“All he does is sleep, I've never met somebody that can sleep like that,” Gallo joked. “His room is a mess. I'm not gonna lie, it's pretty bad. Every time I open his door to his room, it's like he's never used drawers and hangers in his whole life. It's pretty interesting. I'm not that type of person, I'm pretty neat. I think he's sleeping on old clothes right now.”
But Gallo reiterates that Calhoun is a good roommate and said he likes to live with teammates in Spring Training. He likes being able to come home and talk about baseball at the end of the day.
After the Rangers faced the White Sox in Glendale, Ariz., on Tuesday, the two sat on the couch and talked about their swings, what pitches they saw and how they were feeling at the plate. Gallo thinks that communication is important for him to further develop how he thinks about the game.
“That's huge in baseball,” Gallo said. “Just to have a guy to bounce things off and we just like really holding each other accountable. Anytime we say anything negative, one of us will jump on the other person and be like, ‘Hey, let's go be positive, don't say anything negative.’”
And it’s been a positive Spring Training for Calhoun so far, who is happier than ever to be back in Arizona playing baseball.
Last season was strange for everybody in MLB, but things for Calhoun went south early when he was hit in the mouth by a pitch from Dodgers left-hander Julio Urías in Spring Training before the pandemic shut down the season.
But Calhoun said that’s something he’s trying to leave in the past as he and the Rangers gear up for the 2021 season. He feels mostly normal now and doesn’t bail out of offspeed pitches coming from left-handed pitchers like he did during the regular season.
“I haven’t flinched,” Calhoun said. “I'm not really having that thought in the back of my head anymore, so it's encouraging for me to feel that way.
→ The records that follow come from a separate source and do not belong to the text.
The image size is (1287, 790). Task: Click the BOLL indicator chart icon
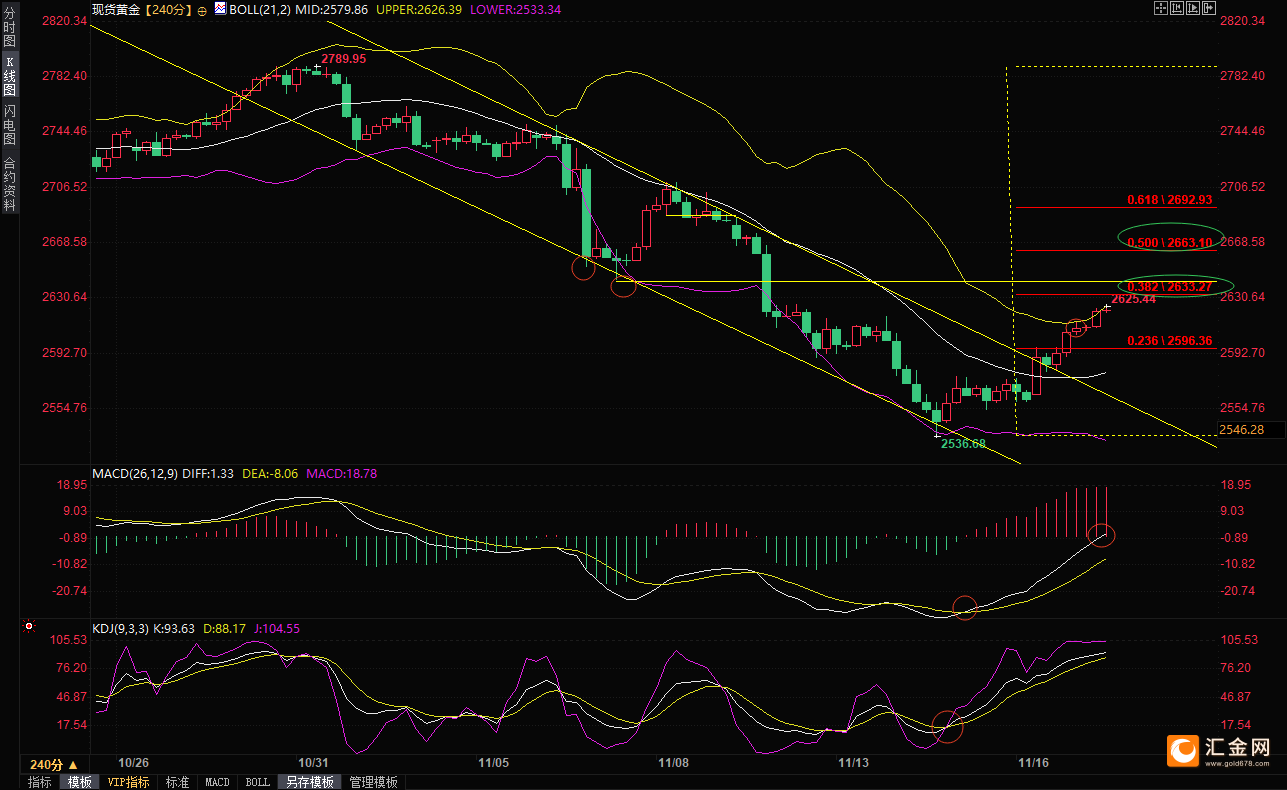tap(220, 8)
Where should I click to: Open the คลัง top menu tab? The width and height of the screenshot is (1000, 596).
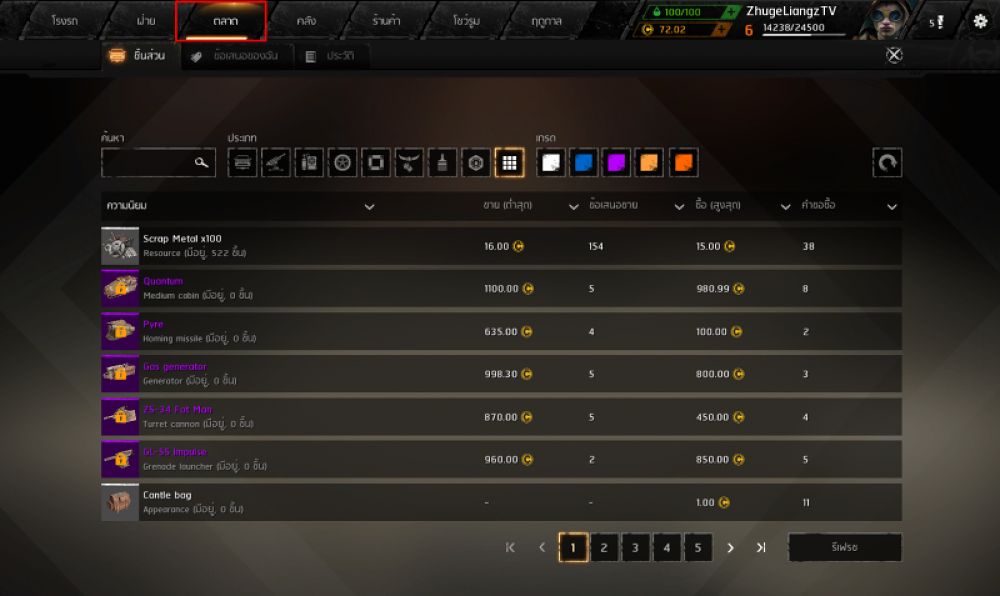(x=306, y=21)
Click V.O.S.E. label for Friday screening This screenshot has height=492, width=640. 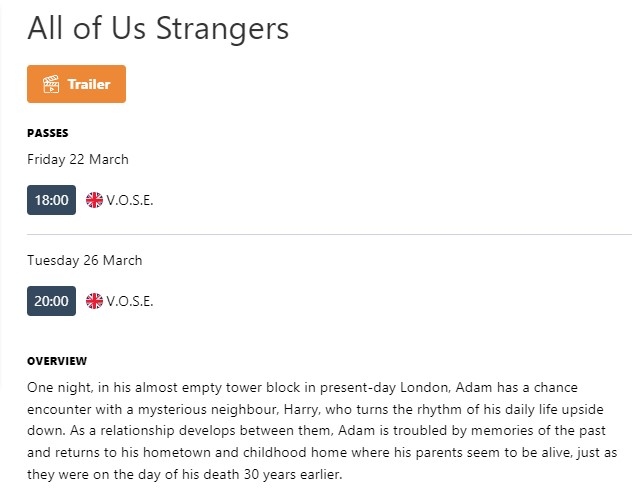pos(130,200)
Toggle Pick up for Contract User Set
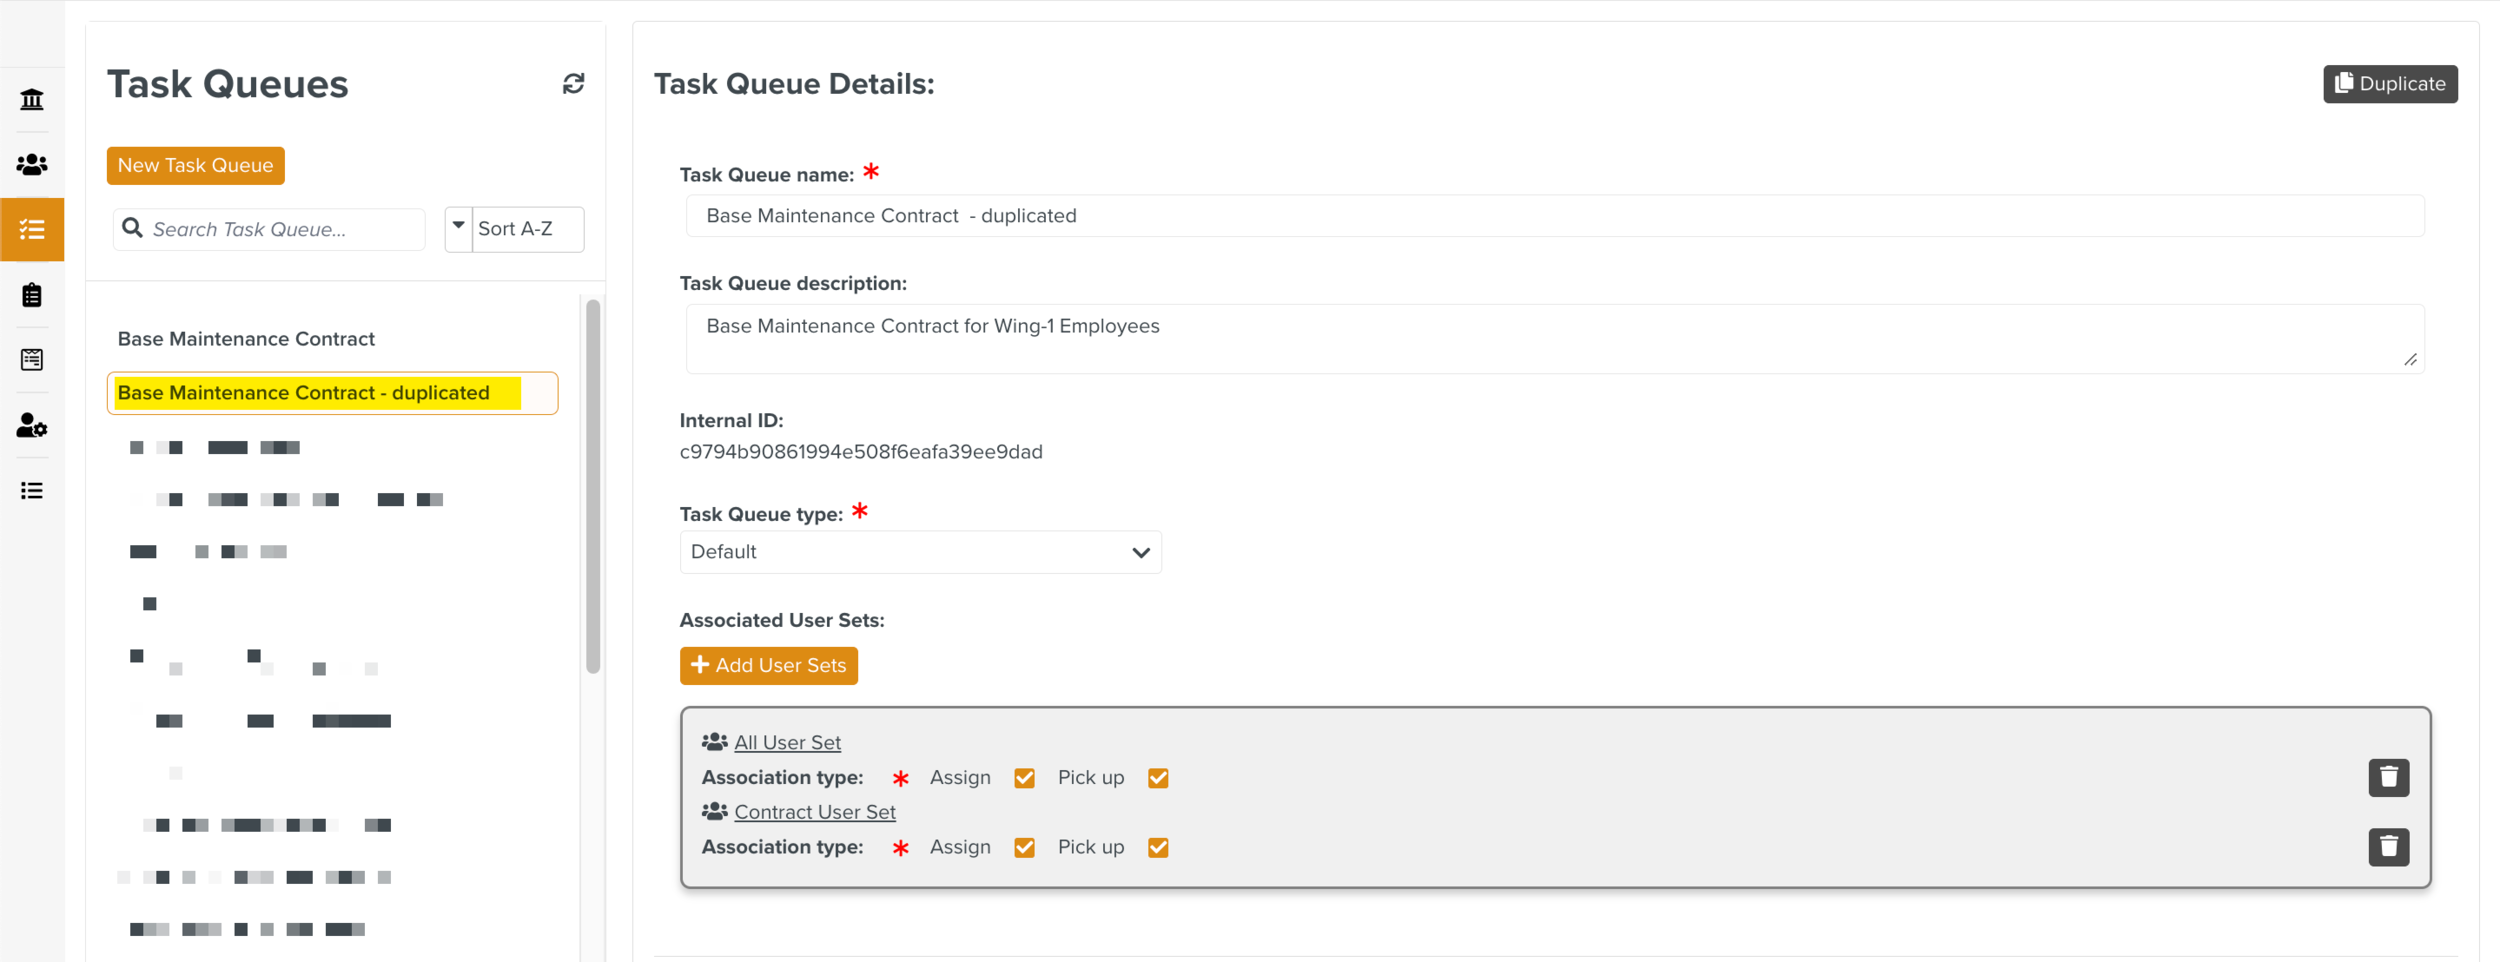 1158,848
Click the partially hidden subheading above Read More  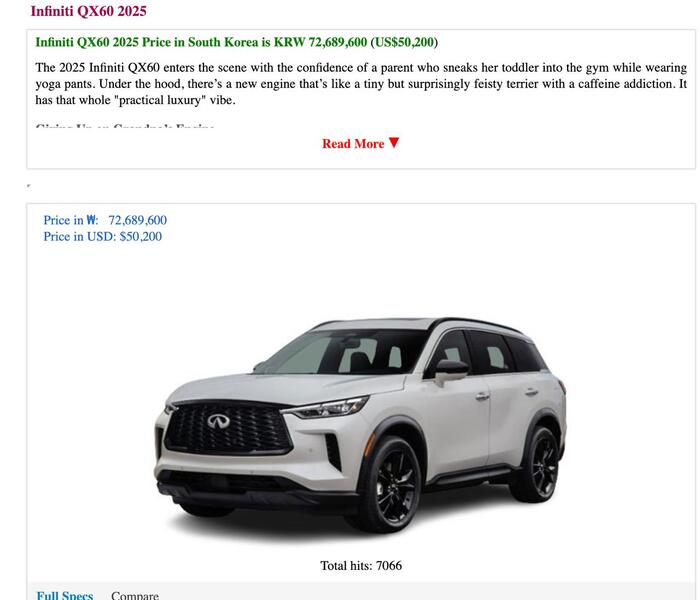(125, 127)
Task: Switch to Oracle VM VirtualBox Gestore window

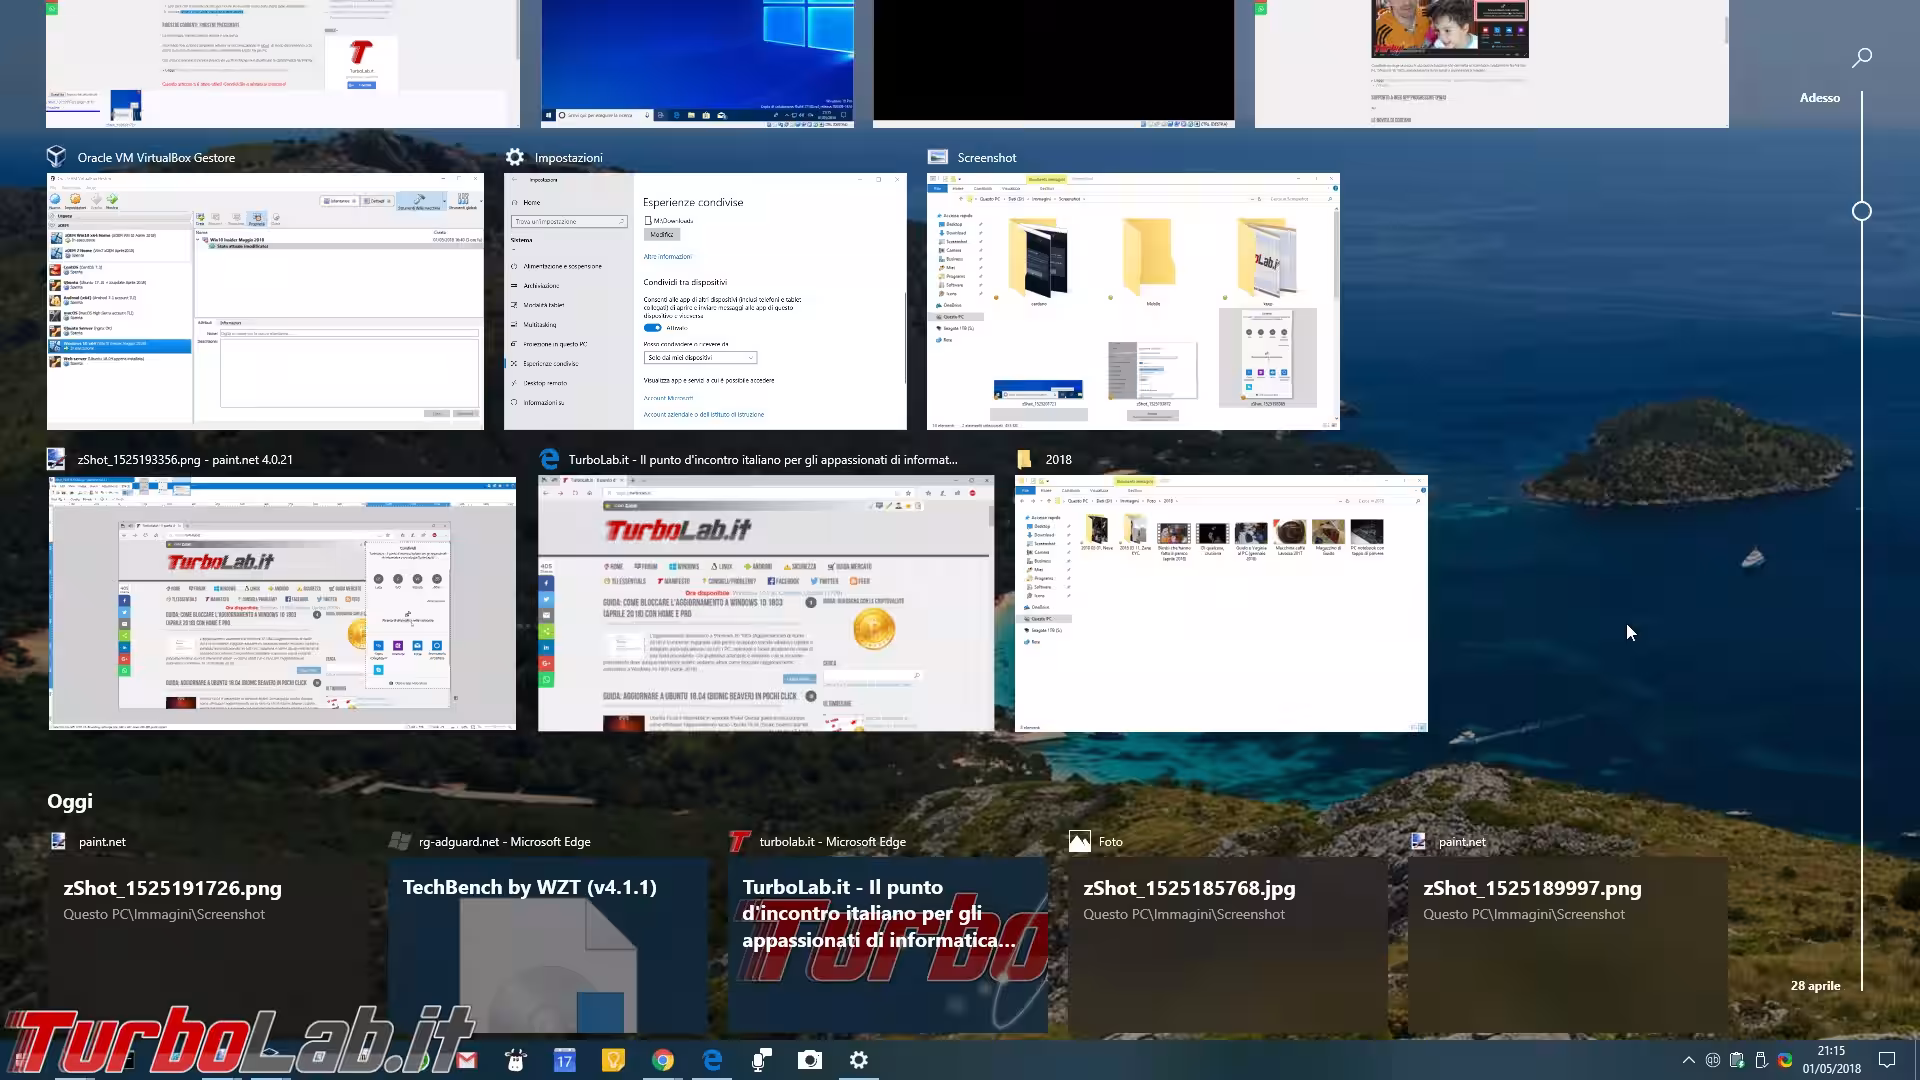Action: [x=265, y=301]
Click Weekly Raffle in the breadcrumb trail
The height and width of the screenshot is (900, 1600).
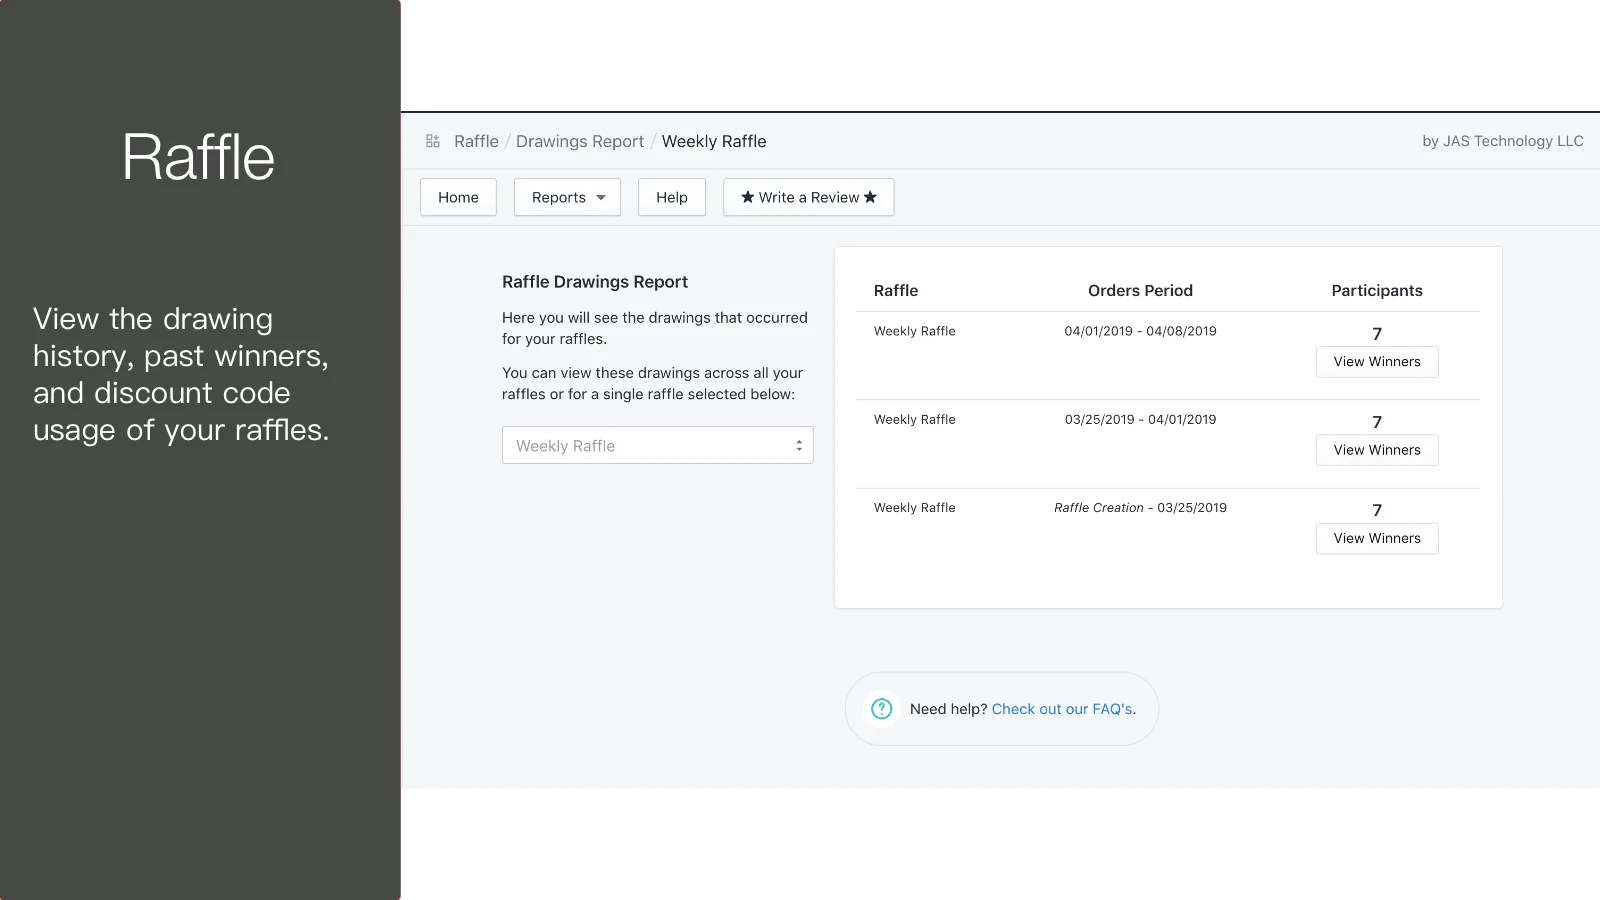click(x=714, y=141)
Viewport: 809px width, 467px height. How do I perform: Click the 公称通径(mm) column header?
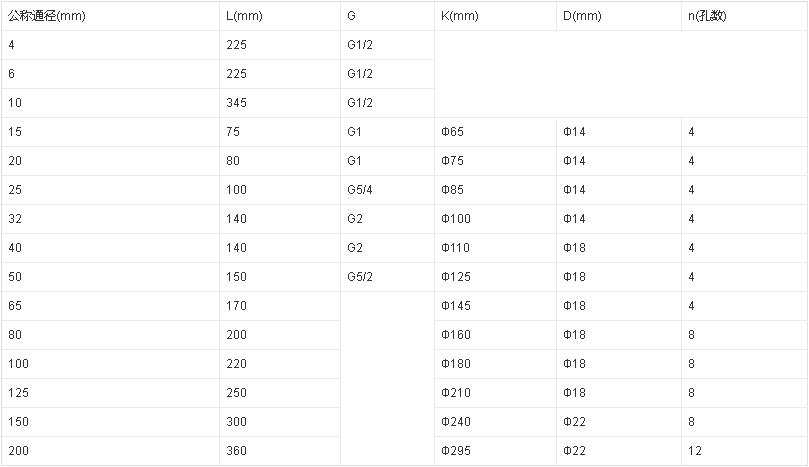46,16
For me to be able to feel that way right now, this early in the spring, I'm actually excited about that.”
Gallo said it’s great to see Calhoun get some of that confidence back. And now, Calhoun’s even closer to being back to form -- both in his performance and in his enjoyment of the game.
“The biggest goal for me is just to go back to being myself,” Calhoun said. “When I'm having fun out there, that's when I'm at my best. So I'm going to go back to doing that and always smile and stuff, because that's where I feel like I'm at my best. Everything else will take care of itself.”
Everybody, especially Calhoun, came back stronger mentally. Gallo emphasized being in the right mental headspace going into this season, and holding each other accountable is one of the biggest factors to that.
Gallo said from the first time Calhoun stepped into their house in Arizona, he knew it was different. He could even tell early in the offseason that Calhoun had taken some time to recalibrate after the 2020 season. It's been exciting for Gallo and the Rangers to see Calhoun come into camp happy and in better shape than ever.
“As soon as he showed up to Spring Training, he had a smile and he's happy and he can't wait to start playing again,” Gallo said. “That was something in the season that we weren't seeing. That's what we're gonna draw out, and hold each other accountable. We want to show up to the field every day and perform and have fun and keep that going throughout the season.”